“Contraband” Remembers Summer of Emancipation

During Christmas week in 1936, a ninety-two-year-old woman from Washington, D.C. created a local incident that drew the attention of the Washington Post.  The woman had walked a few miles out to the Soldiers’ Home, a federal retirement community for military veterans, a location that she considered the birthplace of emancipation.   Mrs. Thomas Chase, as the Washington Post called her in its subsequent report, was hoping to see the room where Lincoln reportedly drafted the Emancipation Proclamation.  Chase had once been a former slave named Anna Harrison from Caroline County, Virginia who had arrived in the capital in the spring of 1862 as a “contraband” or wartime fugitive.

“I used to see Mr. Lincoln almost every day riding out to the Soldiers’ Home that summer,” Anna Harrison Chase recalled for the startled reporter.  “Of course, we did not know what he was doing, but he was such a great man.  And I can remember how we laughed and cried when he set the slaves free.”

President Lincoln’s Cottage at the Soldiers’ Home

Local tradition maintained that President Lincoln wrote the September 22, 1862 proclamation announcing his emancipation policy at his cottage on the grounds of the Soldiers’ Home.  Scholars have since argued over that claim, but the former contraband believed it fiercely and wanted to see the room where Lincoln freed her people at least once before she died.

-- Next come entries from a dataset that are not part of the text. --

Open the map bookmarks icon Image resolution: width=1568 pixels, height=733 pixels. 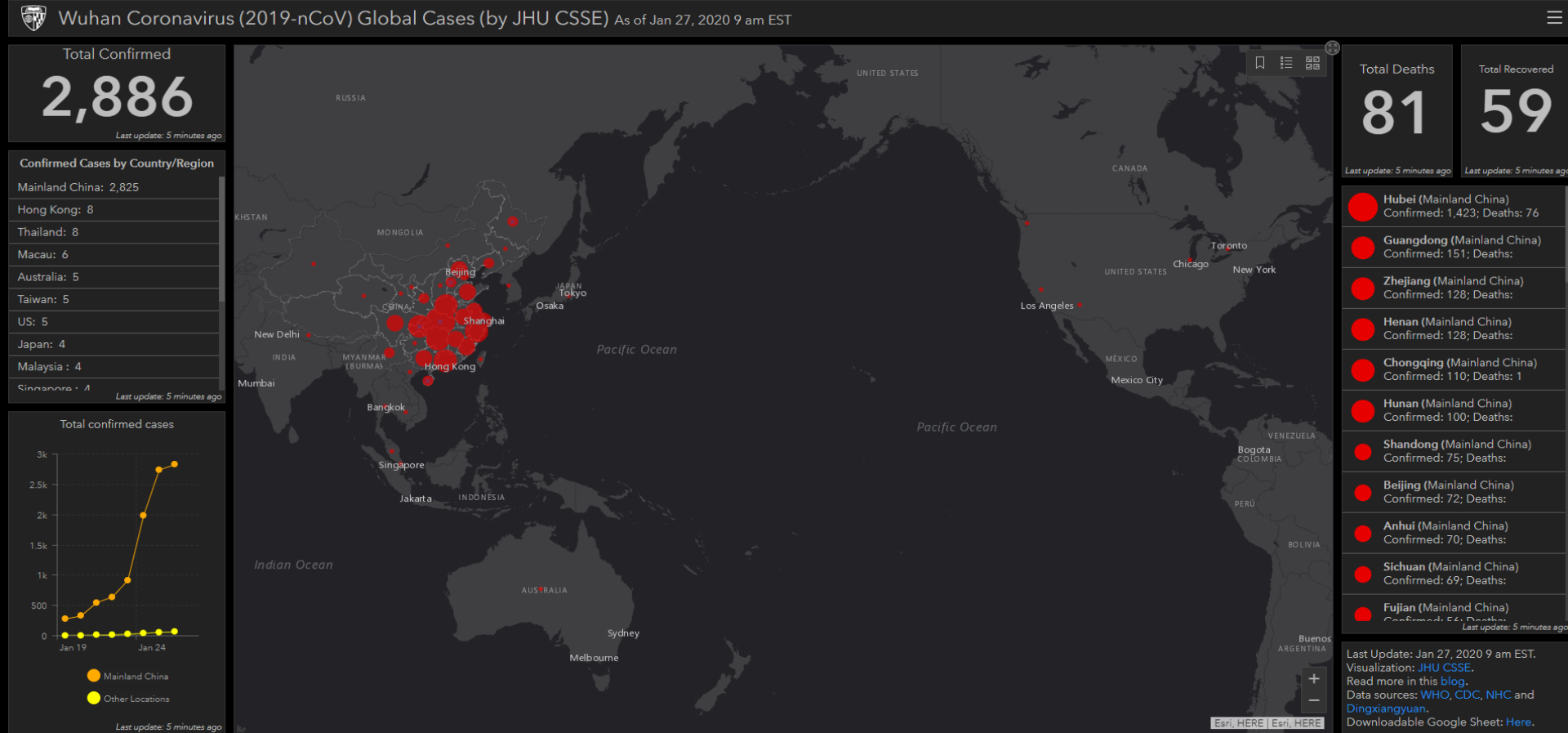[x=1260, y=63]
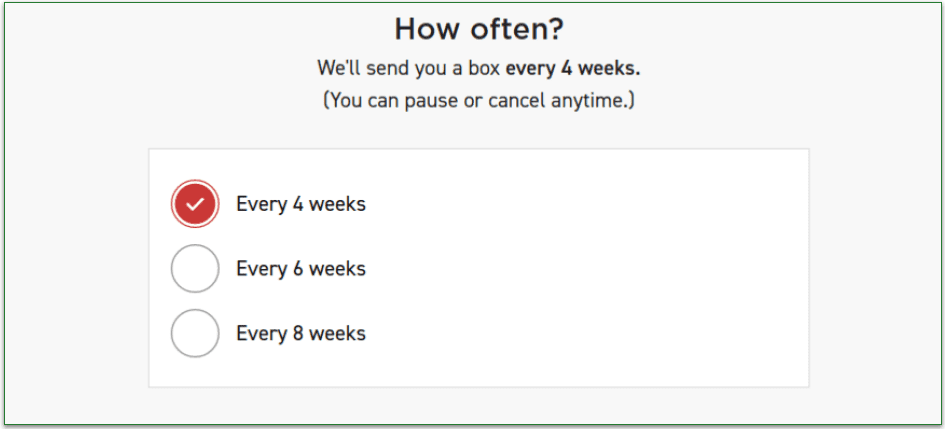Choose the "Every 8 weeks" radio button
The width and height of the screenshot is (945, 429).
click(x=195, y=333)
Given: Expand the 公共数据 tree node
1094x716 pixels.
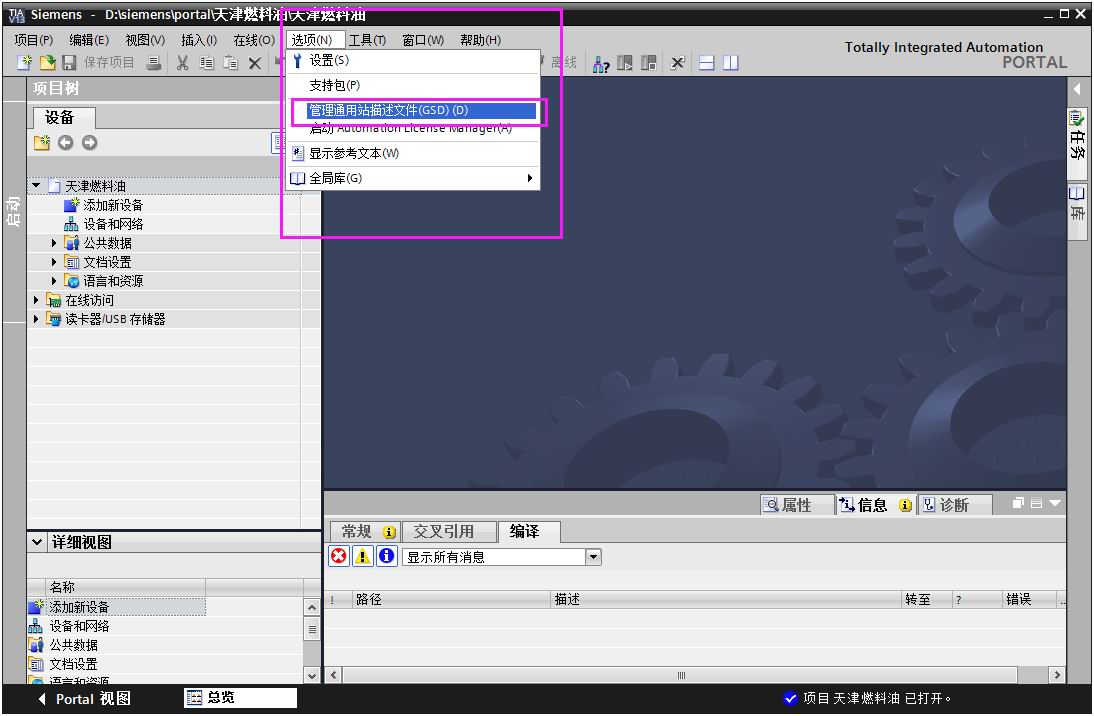Looking at the screenshot, I should pyautogui.click(x=55, y=243).
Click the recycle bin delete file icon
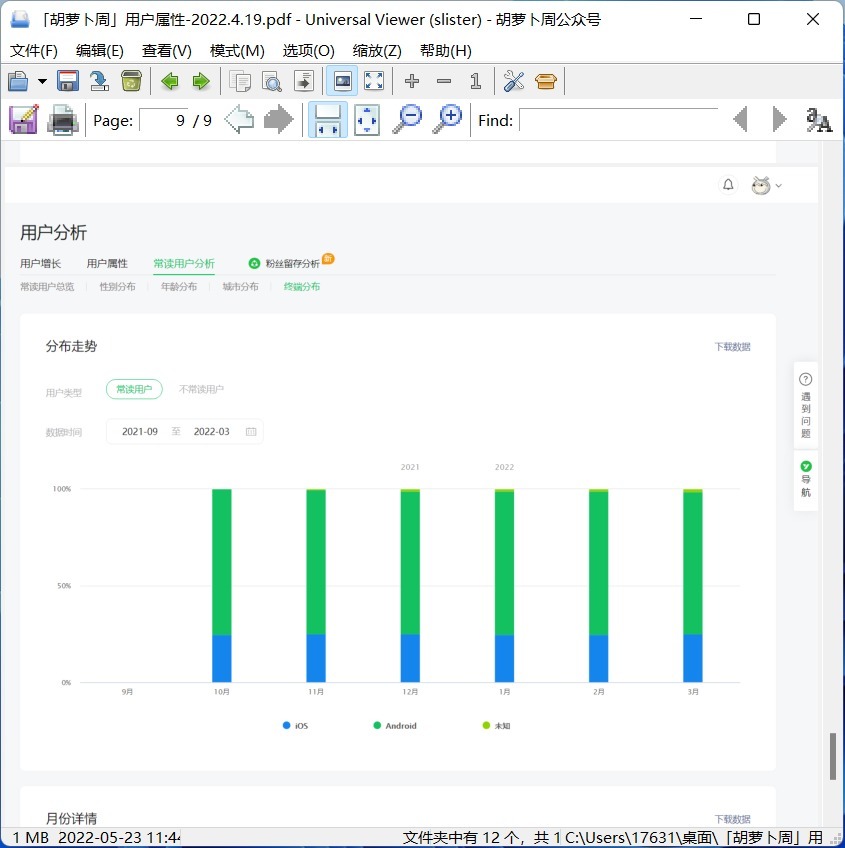The height and width of the screenshot is (848, 845). tap(131, 81)

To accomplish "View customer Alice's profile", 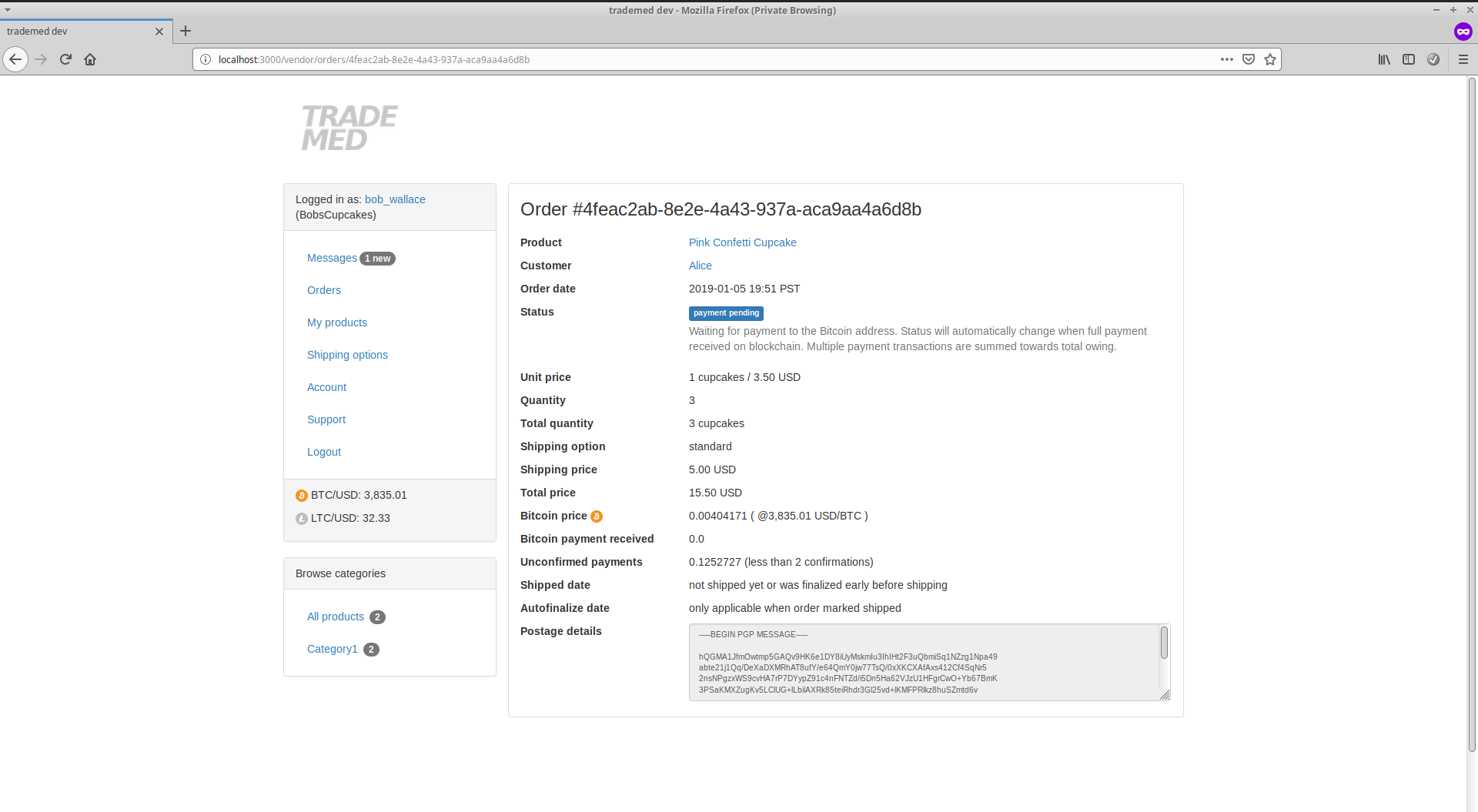I will [x=700, y=266].
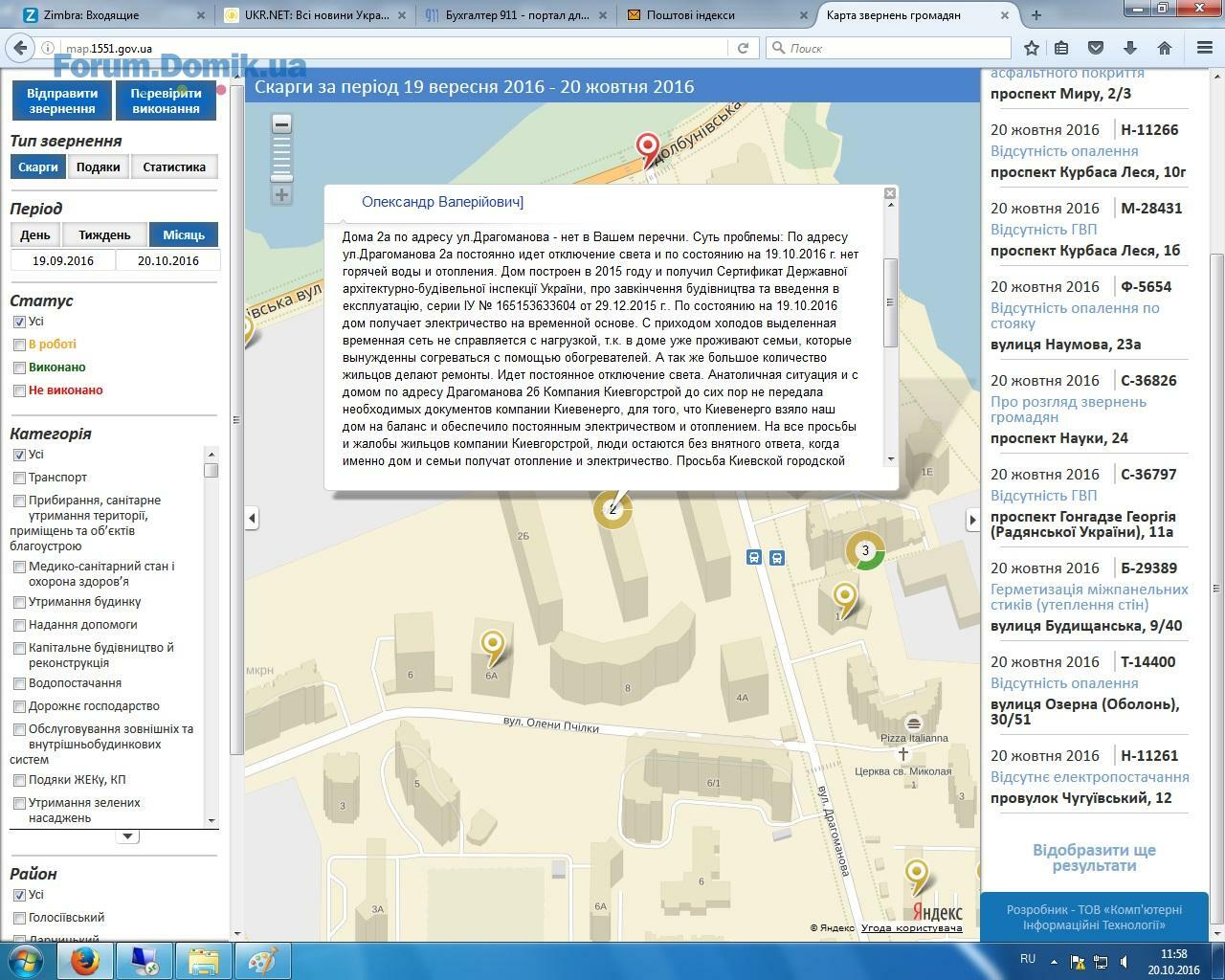Tick the 'Транспорт' category checkbox

point(19,478)
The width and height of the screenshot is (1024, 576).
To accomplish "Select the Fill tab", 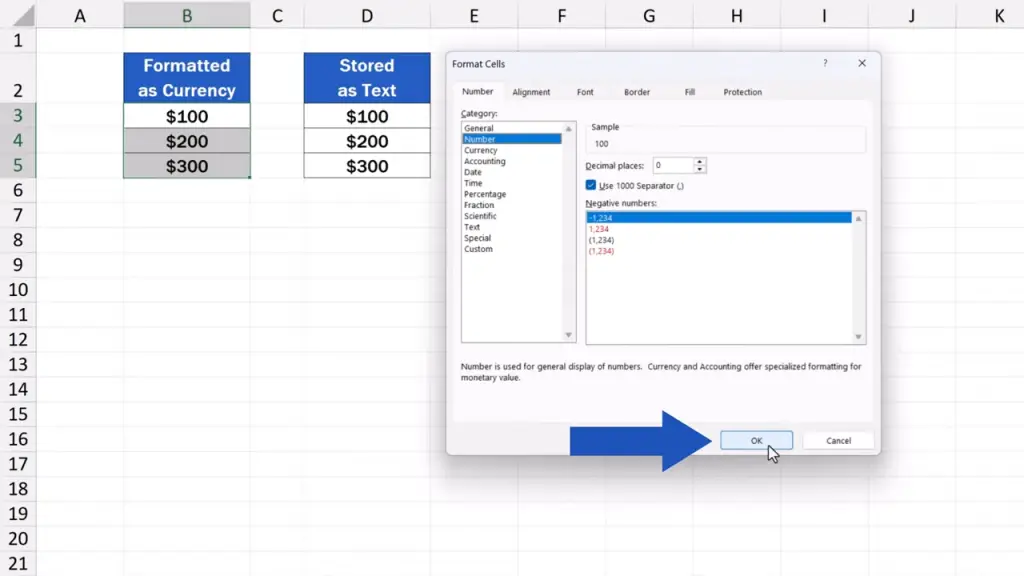I will click(690, 92).
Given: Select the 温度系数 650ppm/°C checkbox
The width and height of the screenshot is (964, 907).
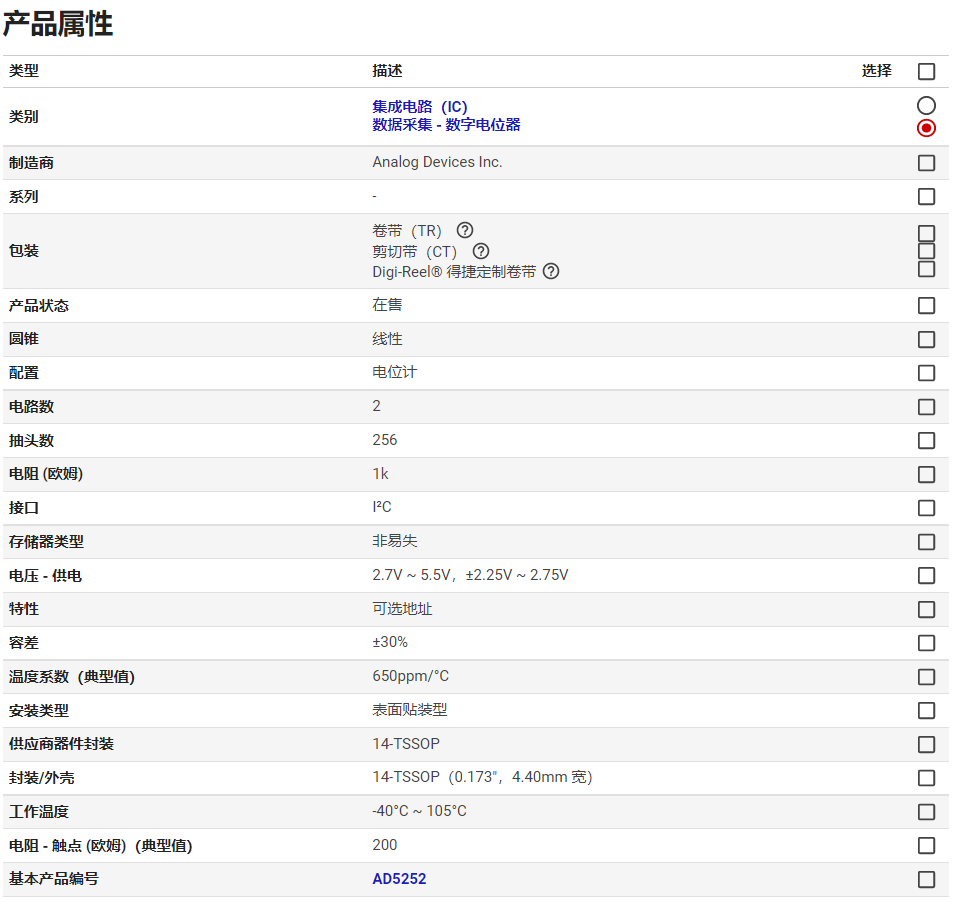Looking at the screenshot, I should (x=926, y=677).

Anna Harrison had been 18 at the time her escape to freedom. “Our old master and missus were dead, and we heard that our young master had been killed in the war,” she recalled.  “So we hitched up the ox carts and I led my family away to the Free State” [meaning behind Union lines].  The family traveled by ox cart to Fredericksburg, Virginia and then by train to Washington.

Eventually, Anna Harrison married Thomas Chase who had been a slave in Annapolis, Maryland.  He was self-educated and became a noted member of the House of Delegates in the District of Columbia during the 1870s.  During the 1880s, he graduated from Howard University School of Law and became an attorney.   He died in 1905.  Anna H. Chase, known as “Mother Chase,” lived until 1938, just two years after her Christmas pilgrimage to the Soldiers’ Home.

Mother Chase’s journey to the Soldiers’ Home generated an admiring profile in the Sunday edition of the Washington Post on December 27, 1936.  The story began when the 92-year-old ex-slave startled the residents of the retirement community.  Former First Sergeant James Davidson, age 64, told the Post reporter, “Not many people come out here in the winter.”  But unlike many others, Anna Harrison Chase was determined to bear personal witness to what she considered the great act of American history.